On the other hand, a Dutch multicenter prospective open-label study of patients with inflammatory arthropathies, including psoriatic arthritis, ankylosing spondylitis, and rheumatoid arthritis (the BIO-SWITCH study), investigated switching from the originator infliximab to the biosimilar CT-P13. Overall, 24% of 197 patients discontinued the treatment with the biosimilar because of a perceived lack of effect, adverse events, or a combination of both. Further analysis disclosed that 78% of the reported adverse events could be classified as subjective health complaints. This might be attributed to the nocebo effect associated with the patients' negative expectations concerning the therapy, which may have led to the subjective health complaints (ie, symptoms perceptible only by the patient) and discontinuation of the therapy.

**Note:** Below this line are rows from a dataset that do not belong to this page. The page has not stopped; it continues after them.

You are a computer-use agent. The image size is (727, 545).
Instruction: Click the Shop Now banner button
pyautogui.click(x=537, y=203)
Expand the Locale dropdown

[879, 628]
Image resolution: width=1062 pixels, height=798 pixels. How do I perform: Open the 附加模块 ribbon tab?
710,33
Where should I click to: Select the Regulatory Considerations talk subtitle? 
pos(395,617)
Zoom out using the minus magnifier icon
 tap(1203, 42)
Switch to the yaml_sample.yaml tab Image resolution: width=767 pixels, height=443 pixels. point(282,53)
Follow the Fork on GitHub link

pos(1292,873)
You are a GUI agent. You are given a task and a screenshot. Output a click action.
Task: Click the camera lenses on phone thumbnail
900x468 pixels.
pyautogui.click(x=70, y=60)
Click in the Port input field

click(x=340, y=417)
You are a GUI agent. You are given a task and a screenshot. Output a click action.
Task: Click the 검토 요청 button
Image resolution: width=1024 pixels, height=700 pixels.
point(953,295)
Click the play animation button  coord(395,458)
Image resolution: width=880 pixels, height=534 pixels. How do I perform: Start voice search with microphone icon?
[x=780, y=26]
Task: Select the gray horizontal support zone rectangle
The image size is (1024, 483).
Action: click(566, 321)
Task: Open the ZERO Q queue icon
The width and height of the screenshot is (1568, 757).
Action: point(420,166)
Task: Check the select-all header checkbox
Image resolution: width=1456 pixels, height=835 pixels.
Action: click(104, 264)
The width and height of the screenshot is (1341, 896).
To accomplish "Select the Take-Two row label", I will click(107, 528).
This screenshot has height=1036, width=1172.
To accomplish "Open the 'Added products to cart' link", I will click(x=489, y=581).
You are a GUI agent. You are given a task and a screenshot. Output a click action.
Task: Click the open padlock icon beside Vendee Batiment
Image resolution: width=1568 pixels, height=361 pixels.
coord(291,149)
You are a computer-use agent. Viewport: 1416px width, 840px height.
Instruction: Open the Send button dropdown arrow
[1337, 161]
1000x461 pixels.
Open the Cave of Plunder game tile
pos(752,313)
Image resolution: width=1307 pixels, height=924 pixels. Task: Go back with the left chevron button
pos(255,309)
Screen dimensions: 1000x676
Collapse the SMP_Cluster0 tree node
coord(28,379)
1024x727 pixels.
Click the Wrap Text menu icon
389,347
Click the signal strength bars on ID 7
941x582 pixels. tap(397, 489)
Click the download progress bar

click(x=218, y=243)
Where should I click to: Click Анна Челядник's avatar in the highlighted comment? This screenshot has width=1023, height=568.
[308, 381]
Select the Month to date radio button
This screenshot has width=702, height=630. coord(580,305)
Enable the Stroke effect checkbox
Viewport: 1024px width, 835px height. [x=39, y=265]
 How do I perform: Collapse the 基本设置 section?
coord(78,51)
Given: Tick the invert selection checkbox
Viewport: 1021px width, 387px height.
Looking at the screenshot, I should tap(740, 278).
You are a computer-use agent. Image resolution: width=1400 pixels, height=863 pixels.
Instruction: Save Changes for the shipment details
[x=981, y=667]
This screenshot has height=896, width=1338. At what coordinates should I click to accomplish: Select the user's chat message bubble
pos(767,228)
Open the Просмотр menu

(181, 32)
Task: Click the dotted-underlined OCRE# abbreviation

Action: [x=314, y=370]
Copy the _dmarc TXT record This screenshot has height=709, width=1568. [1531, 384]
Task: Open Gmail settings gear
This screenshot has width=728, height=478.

The nocebo effect, which can also be defined as the opposite of placebo effect, may explain why the rate of discontinuation of the therapy can be higher in open-label studies than in randomized controlled trials. These data suggest that acceptance and persistence rates after switching to a biosimilar product may be influenced by the way in which switching is communicated to the patient.

Our study did have some limitations. First, we only surveyed expert opinions. However, our survey reflects the debate that we, as experts, have been considering in recent years, including the general, specific, and controversial aspects of biosimilar prescription for psoriasis. Second, for the statements for which a consensus was not reached, we did not elucidate the areas of disagreement as this was beyond the scope of this study. Finally, our paper does not provide a comprehensive review of the literature and evidence regarding biosimilars as this has been provided by our previous papers on biosimilars.,,,

In this paper, the IPC BSWG provides consensus statements for the use of biosimilars in the treatment of patients with psoriasis. These consensus statements are intended to offer guidance to clinicians, healthcare organizations, pharmaceutical industry, regulators, and patients regarding the development and use of biosimilars for the treatment of psoriasis around the world. In conclusion, the IPC endorses evidence from clinical trials and increasing experience from daily clinical practice, which show that biosimilars are equivalent to reference products in terms of quality, efficacy, and safety profiles, including the extrapolation of the indications. However, switching clinically stable patients from originator biologics to their biosimilar alternatives still raises some concerns, although according to the available clinical trials and literature reviews, a single switch from an originator to a biosimilar is not associated with any significant risk or loss of efficacy. Nevertheless, clinical evidence regarding the safety of multiple switches is limited, and the IPC strongly endorses continued patient monitoring using a registry and long-term observational studies to provide more data. The IPC also recognizes the need for careful monitoring of patient after a treatment switch and detailed recording of the therapy prescribed in the medical records.